**DIRECTIONS FOR THIS TASK:** Restate exactly, and only, the lines from the one with "Click the external link icon in header" through the end of the data, with both of those end lines kept. Drop any pictures.

Segment Start: RECORDS

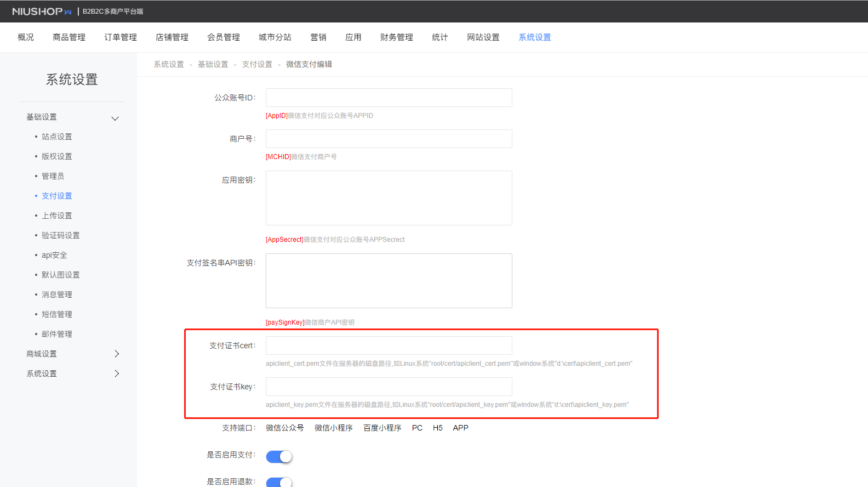Focus the 支付证书cert path field
The image size is (868, 487).
(389, 346)
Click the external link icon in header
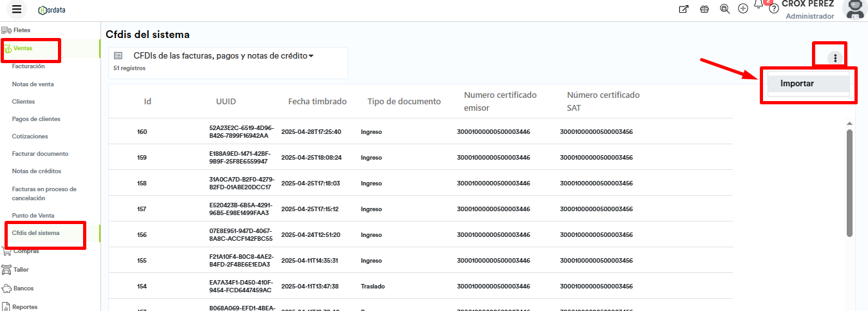Image resolution: width=868 pixels, height=311 pixels. point(684,9)
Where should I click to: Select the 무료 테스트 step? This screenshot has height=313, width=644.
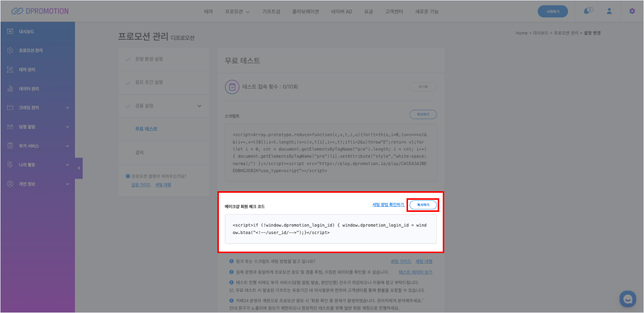(146, 129)
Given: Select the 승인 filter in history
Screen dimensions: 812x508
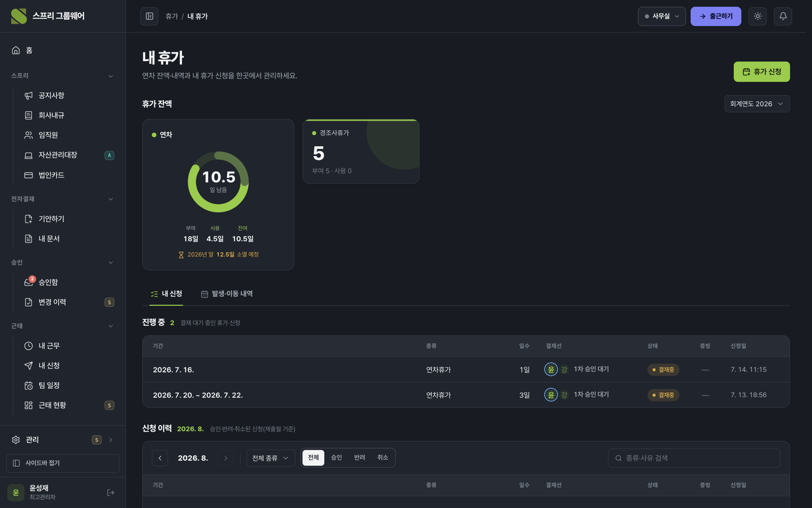Looking at the screenshot, I should pyautogui.click(x=336, y=458).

Segment End: RECORDS

**TASK RESPONSE:**
Click the external link icon in header
Image resolution: width=868 pixels, height=311 pixels. point(684,9)
Where should I click to: Select the 무료 테스트 step? This screenshot has height=313, width=644.
(146, 129)
Given: Select the 승인 filter in history
Screen dimensions: 812x508
Looking at the screenshot, I should pyautogui.click(x=336, y=458).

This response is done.